Translate into Spanish this sentence from the excerpt on minds and machines: "If there appears to be a ghost in the machine, that appearance is itself the hidden work of a machine."

[Excerpted text]

Past philosophers have taken this observation and run with it, arguing that minds and brains are fundamentally distinct and separate phenomena. This is the view the philosopher Gilbert Ryle called “the dogma of the Ghost in the Machine.”1 But modern scientists and philosophers who have rejected dualism haven’t necessarily replaced it with a better predictive model of how the mind works. Practically speaking, our purposes and desires still function like free-floating ghosts, like a magisterium cut off from the rest of our scientific knowledge. We can talk about “rationality” and “bias” and “how to change our minds,” but if those ideas are still imprecise and unconstrained by any overarching theory, our scientific-sounding language won’t protect us from making the same kinds of mistakes as those whose theoretical posits include spirits and essences.
Interestingly, the mystery and mystification surrounding minds doesn’t just obscure our view of humans. It also accrues to systems that seem mind-like or purposeful in evolutionary biology and artificial intelligence (AI). Perhaps, if we cannot readily glean what we are from looking at ourselves, we can learn more by using obviously inhuman processes as a mirror.
There are many ghosts to learn from here—ghosts past, and present, and yet to come. And these illusions are real cognitive events, real phenomena that we can study and explain. If there appears to be a ghost in the machine, that appearance is itself the hidden work of a machine.

[/Excerpted text]
[Data]

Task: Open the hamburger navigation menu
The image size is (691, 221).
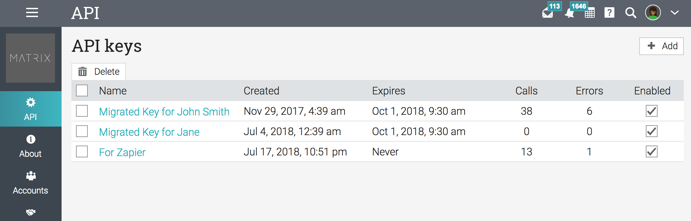Action: 32,13
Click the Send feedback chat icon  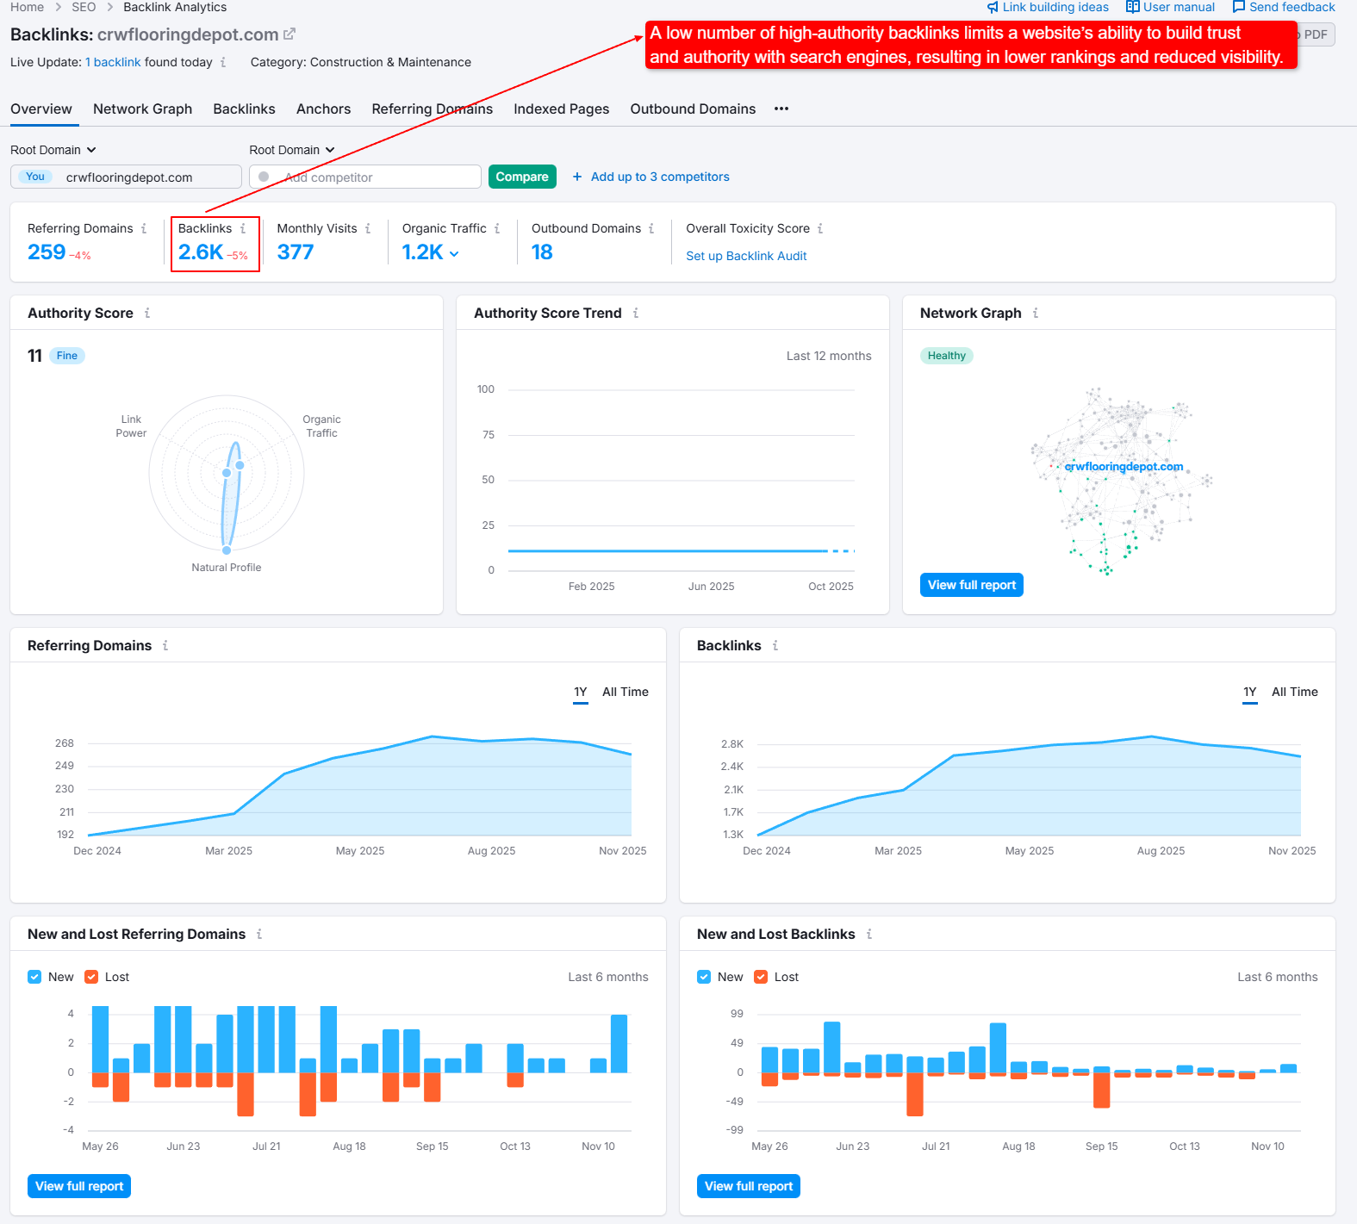click(x=1239, y=7)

[/Data]

= Completed task =
Si parece haber un fantasma en la máquina, esa apariencia es en sí misma la obra oculta de una máquina.